Hoje pela manhã apreciava uma flor e detectei o quanto ela embelezou o meu momento. Observei o porquê de algo exterior ter alterado o meu estado de espírito para melhor. E como tenho uma tendência natural para perceber o porquê de tudo, questionei-me: E se esta flor não estivesse ali? Continuaria no registo que estava antes de a ter apreciado…? E nós humanos somos assim mesmo aumentamos e diminuímos a frequência do nosso bem-estar orientados por acontecimentos externos.

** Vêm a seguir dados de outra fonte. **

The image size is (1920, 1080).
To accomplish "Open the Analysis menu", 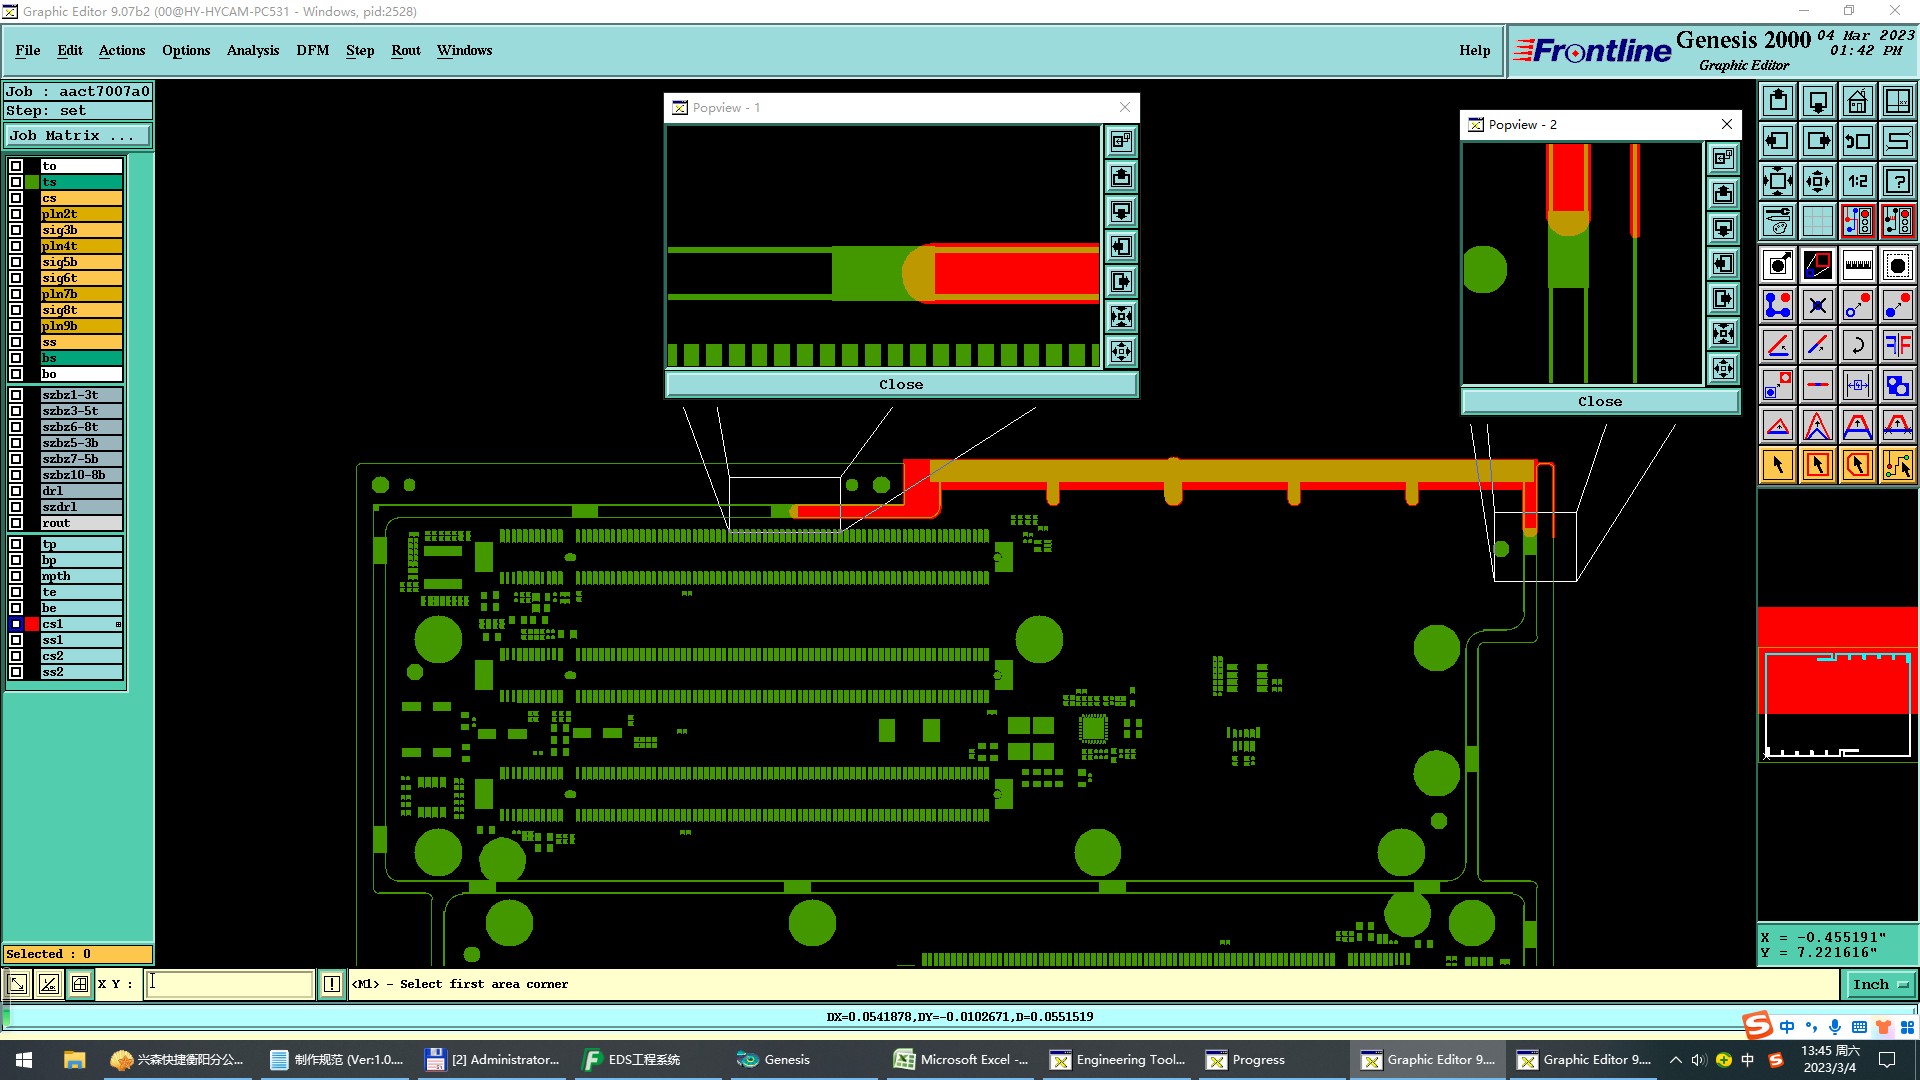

Parar de sentir o exterior da forma como os nossos sentidos o indicam é uma experiência que todos nós nos deveríamos propor a ter.

A beleza da vida não está na natureza, nem em nada que venha de fora, pois se assim fosse o que seria daqueles que por diversas razões vivem em situações de que o sol é inexistente, a guerra é uma constante, a doença é permanente e a solidão uma circunstância. Se estes escolherem viver e não morrer na vida uma das soluções que encontram para que a Paz em Amor seja permanente, é o efectivo controle das emoções que grande parte das vezes revelam-se pelo que os nossos sentidos se alimentam.

Temos grandes exemplos daqueles que por ordem da aprendizagem possuem algum dos sentidos adormecidos e grandes obras executaram, tais como, Helen Keller, cega e surda, que superou todos os obstáculos, tornando-se uma das mais notáveis personalidades do nosso século. Sentia as ondulações dos pássaros através dos cascos e galhos das árvores. Tornou-se uma célebre escritora, filósofa e conferencista. Famosa pelo fabuloso trabalho que desenvolveu em favor das pessoas portadoras de “deficiências”. Beethoven que ficou totalmente impossibilitado de ouvir aos 46 anos. Em completa surdez compôs ainda 44 obras musicais. A surdez possibilitou-lhe que se tornasse mais introspectivo, profundo, contemplativo e livre das convenções musicais.

Na minha experiência de vida, sem nenhum dos meus sentidos afectados pela doença, já tive a oportunidade de os anular para verdadeiramente Amar. Os nossos comandos absorvem aquilo que a nossa personalidade reclama. E quando não é correspondida temos a tendência de nos desiludirmos e cair na tristeza. E como a vida nos vai ensinando que o caminho é “servir” vamos permitir-nos a dar um pouco de atenção a esta experiência absolutamente enriquecedora para que a propagação do Amor seja realmente efectivada.

Trabalhar com os “sem abrigo” demonstrou-me a facilidade que temos em neutralizarmo-nos por Amor ao próximo, sem nada em troca, pois não há lugar a vencimento, não são nossos filhos nem familiares, mas sim seres humanos que de nós precisam e deles precisamos para juntos aprendermos a Amar.

Quando partirmos deste plano os nossos sentidos inactivam-se juntamente com o nosso físico e só a vibração se manterá viva, por isso façam o convite a vocês próprios e encontrem espaço nos vossos dias para agirem com menos força nos comandos do corpo dando lugar a mais radiação no coração.

A aprendizagem sobre as diversas energias que se acumulam em nós é uma mais-valia para que rapidamente possamos viver a “sentir sem sentidos”.

Aumentando significativamente a nossa qualidade como Seres de Amor.